== Texto do documento ==
* * * *

28.9.07

Mulheres sobreviventes em busca de autonomia

Alexandra Marques, in Jornal de Notícias

Em Dezembro decidiu "Apanhar mais, não!"

Conceição 62 anos, reformada
Conceição nasceu no Brasil, onde deixou toda a família. Há 14 anos, em 1993, veio para Portugal, pátria do marido que aos 14 anos emigrou para o outro lado do Atlântico. Ele embarcou para Lisboa um ano antes, em 1992. Quando chegou, Conceição tinha 48 anos e já um rol de maus tratos do cônjuge, que começaram ainda no tempo de namoro.

Com 62 anos, está casada há 36 anos. Namorou com ele durante seis. A sua realidade é dura esteve durante 42 anos sujeita aos caprichos de um homem que, quando não lhe batia, espancava os objectos que tivesse à mão, como um bengaleiro que rachou à pancada.

Aguentou sem se queixar até ao dia em que levou a última tareia. Foi a 12 de Dezembro do ano passado, quando foi à UMAR - União de Mulheres Alternativa e Resposta - denunciar o agressor e decidiu pedir o divórcio.

"Apanhar de novo, não", diz agora de cabeça levantada, mas com uma calma surpreendente.

* * * *

[Registos da posição-alvo]
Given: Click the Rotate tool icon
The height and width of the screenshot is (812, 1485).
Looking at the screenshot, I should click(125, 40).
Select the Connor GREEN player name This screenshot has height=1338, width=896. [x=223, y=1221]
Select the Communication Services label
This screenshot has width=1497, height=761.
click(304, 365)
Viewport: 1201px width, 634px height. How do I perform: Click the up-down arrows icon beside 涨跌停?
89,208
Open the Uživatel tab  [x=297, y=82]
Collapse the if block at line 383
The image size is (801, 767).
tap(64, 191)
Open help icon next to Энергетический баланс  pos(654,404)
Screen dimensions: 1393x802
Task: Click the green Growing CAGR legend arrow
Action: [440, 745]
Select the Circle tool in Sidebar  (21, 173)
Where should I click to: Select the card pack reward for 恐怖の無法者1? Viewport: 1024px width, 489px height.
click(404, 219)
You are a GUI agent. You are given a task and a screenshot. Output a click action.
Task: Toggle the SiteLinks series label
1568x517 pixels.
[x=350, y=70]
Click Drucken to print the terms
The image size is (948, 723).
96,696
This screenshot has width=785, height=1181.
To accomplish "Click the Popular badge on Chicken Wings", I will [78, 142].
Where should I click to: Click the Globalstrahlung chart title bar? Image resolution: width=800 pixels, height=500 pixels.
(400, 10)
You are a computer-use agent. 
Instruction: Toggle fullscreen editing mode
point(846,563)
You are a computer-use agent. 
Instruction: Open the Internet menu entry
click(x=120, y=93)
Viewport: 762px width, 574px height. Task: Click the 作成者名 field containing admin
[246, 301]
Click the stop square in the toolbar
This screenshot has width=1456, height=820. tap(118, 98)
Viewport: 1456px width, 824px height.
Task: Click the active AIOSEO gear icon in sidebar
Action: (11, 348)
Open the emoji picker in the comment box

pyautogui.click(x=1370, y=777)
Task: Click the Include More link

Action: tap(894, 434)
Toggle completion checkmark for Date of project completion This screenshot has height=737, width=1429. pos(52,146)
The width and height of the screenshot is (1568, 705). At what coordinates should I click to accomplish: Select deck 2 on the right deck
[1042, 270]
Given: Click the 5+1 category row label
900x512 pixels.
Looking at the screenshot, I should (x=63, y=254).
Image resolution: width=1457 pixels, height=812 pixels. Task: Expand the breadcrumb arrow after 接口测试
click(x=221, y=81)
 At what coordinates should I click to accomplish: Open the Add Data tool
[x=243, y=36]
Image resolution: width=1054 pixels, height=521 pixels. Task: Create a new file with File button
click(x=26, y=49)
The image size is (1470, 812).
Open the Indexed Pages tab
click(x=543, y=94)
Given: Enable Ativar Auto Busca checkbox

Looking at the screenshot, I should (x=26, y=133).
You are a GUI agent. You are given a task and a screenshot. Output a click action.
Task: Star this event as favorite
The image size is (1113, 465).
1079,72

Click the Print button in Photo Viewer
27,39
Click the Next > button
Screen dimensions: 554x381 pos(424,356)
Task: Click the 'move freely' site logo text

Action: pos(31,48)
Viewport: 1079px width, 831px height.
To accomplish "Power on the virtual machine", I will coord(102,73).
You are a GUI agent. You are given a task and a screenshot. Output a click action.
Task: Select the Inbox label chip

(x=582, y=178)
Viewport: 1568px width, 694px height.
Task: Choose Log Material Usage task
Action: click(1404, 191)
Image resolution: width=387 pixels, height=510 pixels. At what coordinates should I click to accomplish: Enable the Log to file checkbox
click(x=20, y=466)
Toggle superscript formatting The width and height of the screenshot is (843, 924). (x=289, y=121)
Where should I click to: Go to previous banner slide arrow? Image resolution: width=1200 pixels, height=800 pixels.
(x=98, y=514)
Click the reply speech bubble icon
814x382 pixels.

* * * *

== Tarefa a fazer ==
Responda a estas perguntas com base na reportagem sobre Conceição:
1. Em que ano veio Conceição para Portugal?
2. Durante quantos anos namorou com o marido?
3. Em que dia foi à UMAR denunciar o agressor?

== Problema resolvido ==
1. Em 1993.
2. Durante seis anos.
3. A 12 de Dezembro do ano passado.